僅かに在ソフィア自衛隊駐屯地を管理する小隊がいるだけだ。

 ヴィクトール宰相は不安そうな顔で尋ねて来る。


「今度の部隊は大丈夫でしょうか?」

「と、言いますと?」


 宰相府に呼び出された在ソフィア自衛隊駐屯地を管理する小隊長小代二等陸尉は、第18即応機動連隊を出迎える準備に忙しく、早く帰りたい気分だった。

 だいたい二等陸尉ごときに宰相との折衝をやらせるなという本音もある。


「その先代の碓井一佐は些か乱暴な方でしたから」


 確かに第17即応機動連隊連隊長碓井一等陸佐は、顔は怖いし、喋り方もヤのつく自由業な人のようだった。

『嵐と復讐の教団』を制圧する為に王都に部隊を展開させ、貴族の館に押し入り、地下神殿を攻撃ヘリコプターで攻撃させた実績の持ち主だ。

 連隊長に感化されたのか、隊員達も強面に乱暴な発言が多く、小代達管理小隊が引き継いだ時の自分達に恐れおののく王都民の腰の低さに驚かされたものだった。
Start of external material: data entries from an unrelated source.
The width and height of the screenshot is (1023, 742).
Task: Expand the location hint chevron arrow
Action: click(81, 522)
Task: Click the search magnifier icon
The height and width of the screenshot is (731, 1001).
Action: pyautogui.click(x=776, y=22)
「言わんとすることはわかりますが、碓井一佐も任務に熱心で忠実だっただけだと思いますので」

「理解してはいますが、言い方とかあるでしょう?

 碓井一佐が部隊ごと任地が変更した時には、王都民は祝杯を挙げ、祭りが開催されたものです。

 で、後任の直江一佐はどんな方ですか?」


 そんな事を聞かれても小代二尉も面識はないのだ。

 上官を批判する言葉など、他国の高官の前で吐けるわけはがない。

無難に答えるしかないと、記憶を絞り出す。


「書類仕事が得意な方とは聞いています。

まあ、温厚な人だと思いますよ」

「そんな方が最前線の指揮官に?」

「上の考えはわかりませんが、武闘派ばかり出してもいられないのでは?」


 一頻り、ヴィクトール宰相の愚痴を聞かされた後に大使館には自分より階級が上の駐在武官がいるじゃないかと気が付いた。
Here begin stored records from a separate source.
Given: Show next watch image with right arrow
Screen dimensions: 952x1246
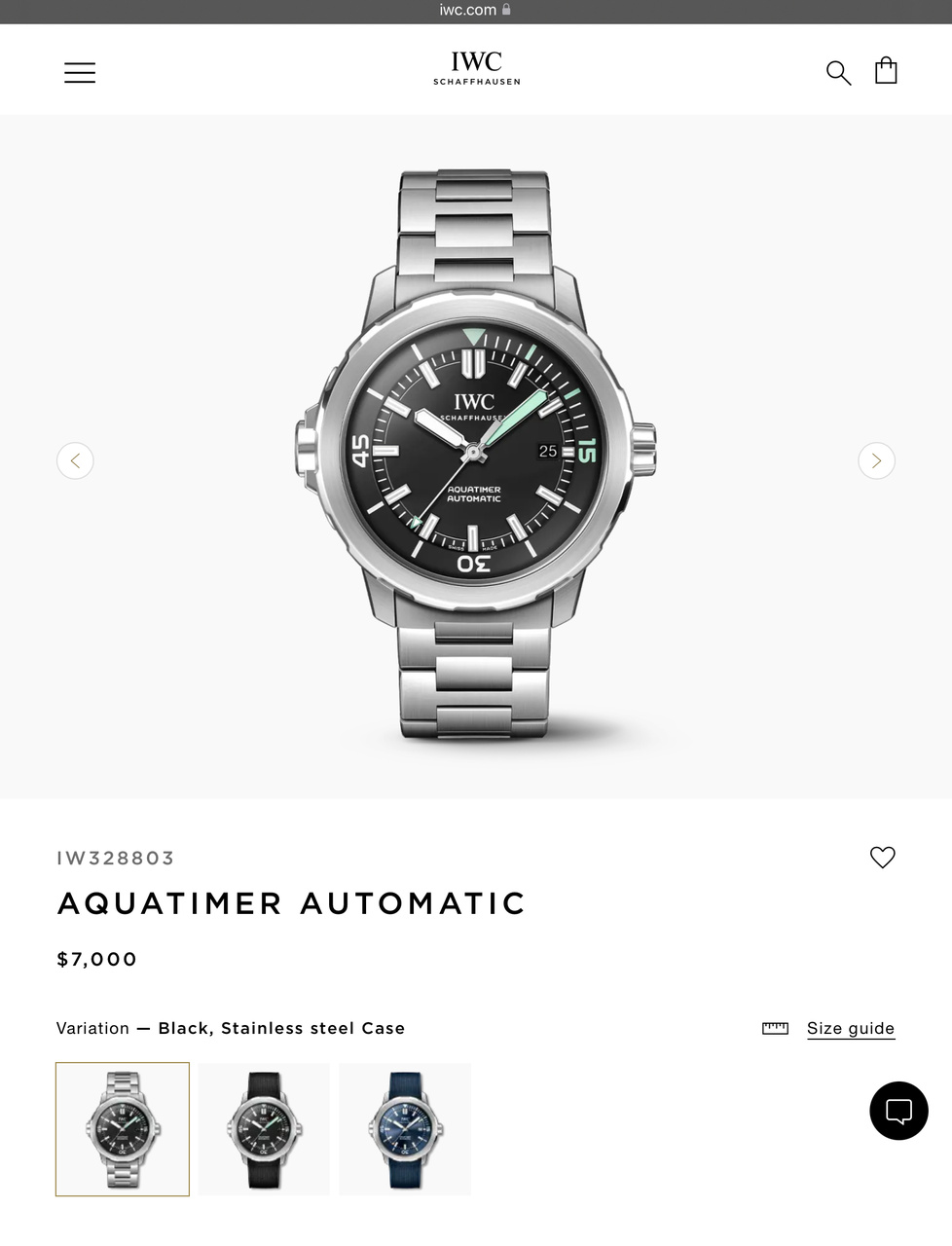Looking at the screenshot, I should [x=876, y=460].

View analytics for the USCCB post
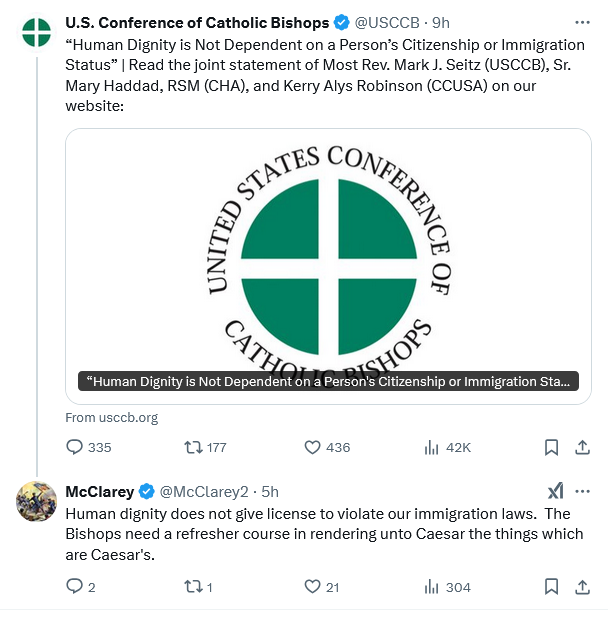[432, 447]
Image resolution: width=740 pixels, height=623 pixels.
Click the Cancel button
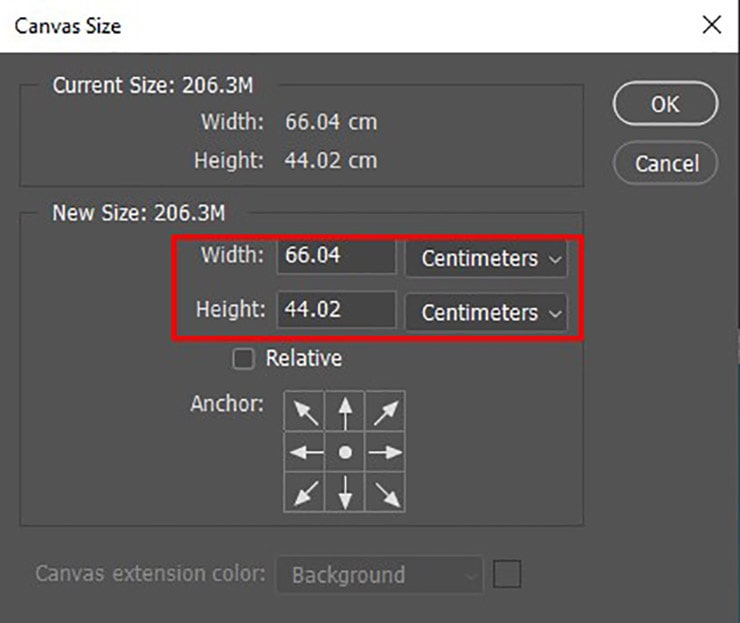coord(665,163)
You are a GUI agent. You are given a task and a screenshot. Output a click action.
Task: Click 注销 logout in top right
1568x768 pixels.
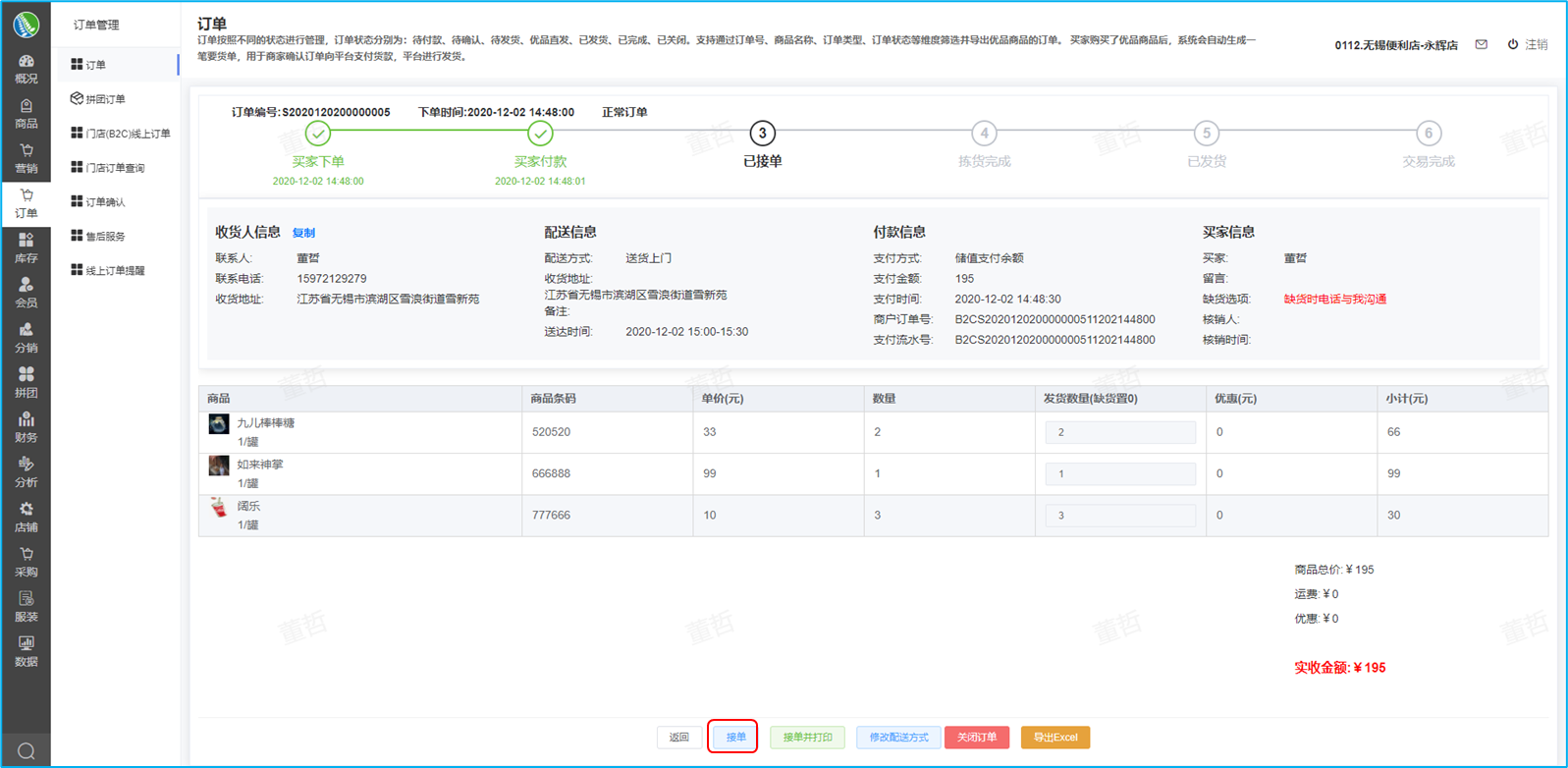click(1528, 44)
宰相府を後にして駐屯地に戻ってきた小代二尉には辞令が交付されていた。


『一等陸尉に昇進、第18即応機動連隊本部管理中隊隊長任ず』


「当面は王都から離れられないみたいだな。

 王都に来る第18即応機動連隊の相談役というわけか」


確かに本国から来たばかりの連隊長には、補佐役が当面は必要だなとは理解できた。